ルリが突然声をあげる。この声にブリッジにいる人間全員がルリに注目する。

「いえ・・・このエネルギー波長は重力波ではありません・・・・。これは・・・・・」

「どういうこと?ルリちゃん」

「・・・・ありえません」

「「「「は??」」」」

「このエネルギーの粒子は、宇宙には存在しません・・・・・。オモイカネが混乱してます。でも・・・どうやら敵機も混乱しているようです」

「どういう意味よ?詳しく教えて頂戴!!」

エリナの言葉を、聞くまでもなくルリが続ける

「粒子の速度が光速度を二乗でこえています。こんなことはありえません」

「あの〜〜・・・・それがどういうことか、わかりやすく説明してほしいな〜〜?」

「「「「「ハッ!!!」」」」」

ユリカの口にした言葉、ある単語に各人反応する




”説明”





『説明しましょう!!』

””””でた・・・・・””””
「「「説明おばさん!!!」」」

『・・・おばさんは余計よ・・・・・。それより、ホシノ・ルリ。データはきちんと採集しておいてね・・・。あらら・・・説明したいけど・・・・やっぱり後でね』

”説明大好きおばさんがあとでいいなんて・・・・”

こんなことに事に重大さを知る皆々様。

「異常空間からのエネルギーが最高値に達します・・・・・何か来ます」

誰が見てもわかるほど歪曲した宇宙空間より黒い影が映る。

『おい・・・ありゃ、なんなんだ。ウッ!!』

キー−−−−−−−−−−−−−−−−−−−

突如ナデシコ、エステバリスのクルー及びパイロット達に高音の耳鳴りが襲う。一瞬ではあったが、苦悶の表情を各自浮かべる。

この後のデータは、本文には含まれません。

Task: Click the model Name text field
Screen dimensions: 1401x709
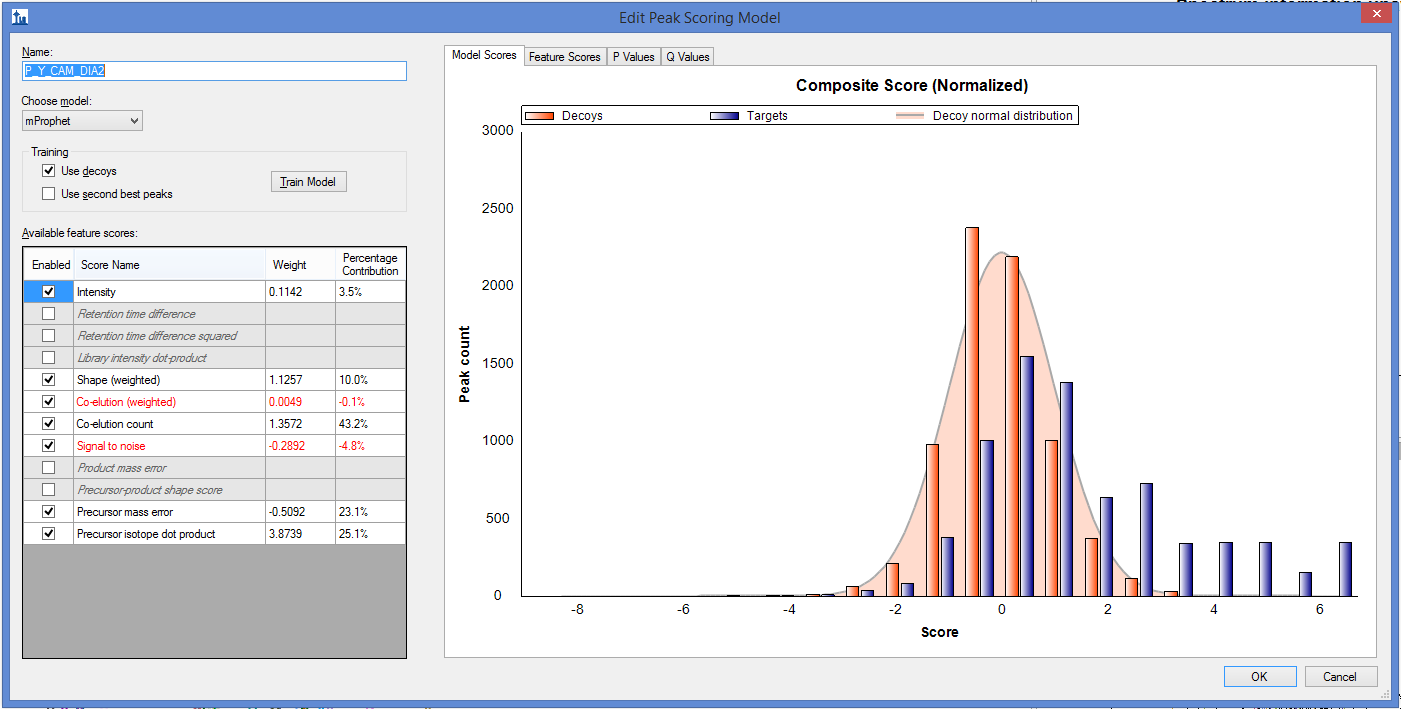Action: (x=214, y=71)
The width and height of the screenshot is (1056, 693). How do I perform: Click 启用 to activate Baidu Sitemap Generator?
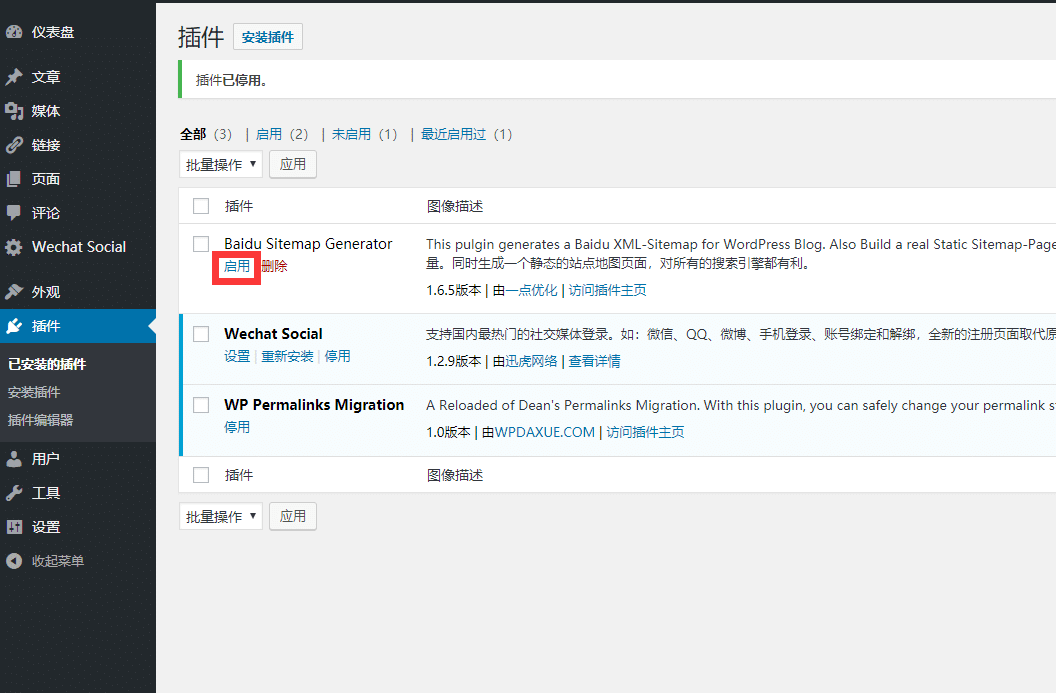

「なんで・・・・真空の宇宙から音波が襲うのよ・・・・・」

「音波・・・かどうかはわかりません。が・・・・異常空間より未確認機、一機出現しました」

ナデシコのモニタ−に映る、突如として現れた未確認機。

「敵かしら・・・・それとも・・・・」

「メグちゃん、あの未確認機に通信を送ってみて!!」

「はい『こちらナデシコ、応答をお願いします。こちらナデシコ・・・・』・・・だめです、旧式から色んな方式の通信を送ってはいるんですが、届いているのかすらもわかりません」

「エステバリス全機!!あの未確認機は無視しちゃってください。まずはアキトの救出を急いでください」

「ユリカ!!あの未確認機をほおっておいていいのかい?」

「あれは、多分味方です!!」

「「「「えっ??」」」」

「な・・・何を根拠にいってるのよ・・・?」

エリナが皆を代表するように聞くのだが・・・・・・

「カンです♪」

ぼ〜〜〜〜〜〜〜〜〜〜ん

「・・・・・・・・・・・・・・・・・・・・・・・・・・・・・・・・・・・・・・・・・・・・・・・・・・・・・・・・・・・・・・・・・・・・」

ブリッジに鐘をつく音が流れたような気がした......

エリナにいたっては#を頭に3つほど浮かべている。

「・・・未確認機動きます」












未確認機には

『・・・ザ・・・こち・・・シコ・・・・・。ギ・・き・・・・』

ノイズ混じりの音声が響いていた・・・・・・・

「・・・・・・・・・・・・・・・・・・・・・・・・・・・」














TO BE CONTINUDE


プロローグ、ACT1〜〜駄目な後書きです・・・〜

ども〜、稚拙な文章に最後までお付き合いいただきまして、誠にありがとうございます。PORINと申します。

色々と複雑そして、さらなる二次的という形で別な世界観も登場しますが、お付き合いよろしくお願いします。

また叱咤等をいただけますと、非常に有りがたいと思います。